Chapter 10 #3
A couple of Maulers turn up then. A rat and the gray squirrel who was part of his escort.
They’ve got spikers and rush in to jab them through Tybelle, or possibly Skotch.
That makes them just enough threat that the cat writhes off him.
One idle flick of her paw sends the rat off the sagging platform entirely.
Gray discharges his spiker; the flash of its little bolt glitters out into the air as it flies wide. Tybelle’s murder-grin widens.
Skotch drops. The flash of Meece’s overalls comes from below and he lets himself descend as fast as is safe, knowing the cat will be coming right after.
The moment’s grace the two Maulers have given him lets him work out precisely how screwed he is, because what’s he going to do, exactly?
Not just right here and now with Tybelle breathing cat-breath down the back of his neck, but overall.
If he gets Meece out of the Alley, does he hand the squeaker over to Benson at Uzco Towers and call it a job well done?
Does he want Benson to have whatever the hell the mouse is cooking up?
More than Mother Murnau or the Maulers, maybe, but still not actually that much.
Or does he get his own hands on Meece and wring the rodent’s neck?
Stick a single maus of gelt on the tally and report that kind of success.
Strangle whatever it is that’s brewing in the mouse’s brain and hope he didn’t leave cogent enough notes for someone to take up the great work?
From everything he’s seen, that seems like the sensible raccoon’s choice.
Skotch plays the hard freelancer. Not like anyone’s handing out bonuses for being nice in this world.
And sure, there’s blood on his hands, but less than you’d think and only in self-defence.
And maybe stopping one mouse from poison-gassing a city block might count as self-defence if it’s a block you could be in when the capsule bursts, but that’s not an eventuality close enough to trigger Skotch’s fight-or-flight response.
If he’s going to solve the mouse problem he needs a humane solution.
Which leaves only one option: Where the hell can the mouse go, where someone isn’t just going to track him down? You’d think hiding a mouse in this city would be easy, but every part of the Gehirner world has some animal’s beady eyes on it.
With these ideas jangling about in his skull, he scrabbles down towards Meece. Above, Tybelle finishes playing with the Maulers and drops towards him.
Meece hits ground level, mostly by bouncing off branches, because at his mass-to-surface-area ratio you can survive a lot of fall that would inconvenience something as big as a raccoon.
Down on street level he dodges away from human feet, then from a cyclist knifing past like a swift discontinuity in the fabric of the world.
“Meece!” Skotch calls. “I can help you!”
The mouse looks up. Sees Skotch. Sees what’s coming past Skotch.
Bolts out into the human traffic, dodging their ponderous, crushing footfalls.
And a mouse can maybe just get away with that.
A couple of humans see his fleet scurry and jerk aside, there’s a cry of shock.
Rule One teeters, but humans do know about the Gehirner.
And so seeing a mouse out in the open has become not a vermin problem but a gauche pulling back of the curtain on the city’s infrastructure.
Maybe there will be complaining messages to the civic centre.
A whole-ass raccoon barrelling through that human traffic is more than Rule One would bear, though.
Skotch can’t follow across the road at ground level, but the Maulers have strung lines between buildings at two storeys up.
Skotch goes across one, hand over hand over foot.
Meant for squirrels so it sags a bit, but the anarchist architectural subcommittee was obviously organised enough to make something that can take his weight.
Halfway across he feels the line move to a different drummer.
Looking back past his own belly he sees Tybelle walking along it, impossibly poised, like a special effect in a human movie.
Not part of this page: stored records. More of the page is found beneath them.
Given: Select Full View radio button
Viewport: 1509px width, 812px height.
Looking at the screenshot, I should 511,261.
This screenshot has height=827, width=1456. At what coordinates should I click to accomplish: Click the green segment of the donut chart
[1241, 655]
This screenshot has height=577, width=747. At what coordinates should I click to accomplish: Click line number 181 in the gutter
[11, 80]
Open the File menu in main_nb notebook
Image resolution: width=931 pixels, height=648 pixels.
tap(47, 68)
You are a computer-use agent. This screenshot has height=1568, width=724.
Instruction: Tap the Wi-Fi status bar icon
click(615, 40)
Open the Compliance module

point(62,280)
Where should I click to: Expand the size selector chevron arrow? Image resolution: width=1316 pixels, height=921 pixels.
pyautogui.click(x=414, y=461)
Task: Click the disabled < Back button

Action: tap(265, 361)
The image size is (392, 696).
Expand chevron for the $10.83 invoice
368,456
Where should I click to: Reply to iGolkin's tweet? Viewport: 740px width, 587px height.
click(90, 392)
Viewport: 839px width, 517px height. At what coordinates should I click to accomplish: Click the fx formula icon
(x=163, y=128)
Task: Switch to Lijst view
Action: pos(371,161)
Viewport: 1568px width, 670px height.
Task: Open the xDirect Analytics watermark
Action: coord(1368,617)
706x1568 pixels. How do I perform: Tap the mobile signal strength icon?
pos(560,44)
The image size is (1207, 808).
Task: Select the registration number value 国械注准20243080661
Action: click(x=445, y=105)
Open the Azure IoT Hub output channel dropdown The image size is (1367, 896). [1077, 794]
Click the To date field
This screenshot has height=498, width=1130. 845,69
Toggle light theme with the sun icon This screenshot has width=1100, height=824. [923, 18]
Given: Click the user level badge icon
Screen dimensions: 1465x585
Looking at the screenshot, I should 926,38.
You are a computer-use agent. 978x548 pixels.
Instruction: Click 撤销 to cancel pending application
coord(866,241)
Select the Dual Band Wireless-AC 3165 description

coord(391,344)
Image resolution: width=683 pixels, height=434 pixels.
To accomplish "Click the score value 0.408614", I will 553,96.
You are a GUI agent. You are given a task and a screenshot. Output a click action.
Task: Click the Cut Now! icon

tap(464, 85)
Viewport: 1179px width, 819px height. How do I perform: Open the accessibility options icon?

His own suddenly hurried progress jerks and twangs the line and she adjusts effortlessly, tail high to show him just how much fun she’s having.
He drops down on the far side of the street, catching himself on the foliage of the wall, then to the ground.
Just about right on Meece’s tail because the mouse has been playing dodge with human footfalls all the way over.
“Go!” he shouts needlessly: The mouse is already going.
Skotch is almost straddling him, Meece darting between his feet, under his belly.
Behind them, Tybelle drops soundlessly to the ground and takes up the chase.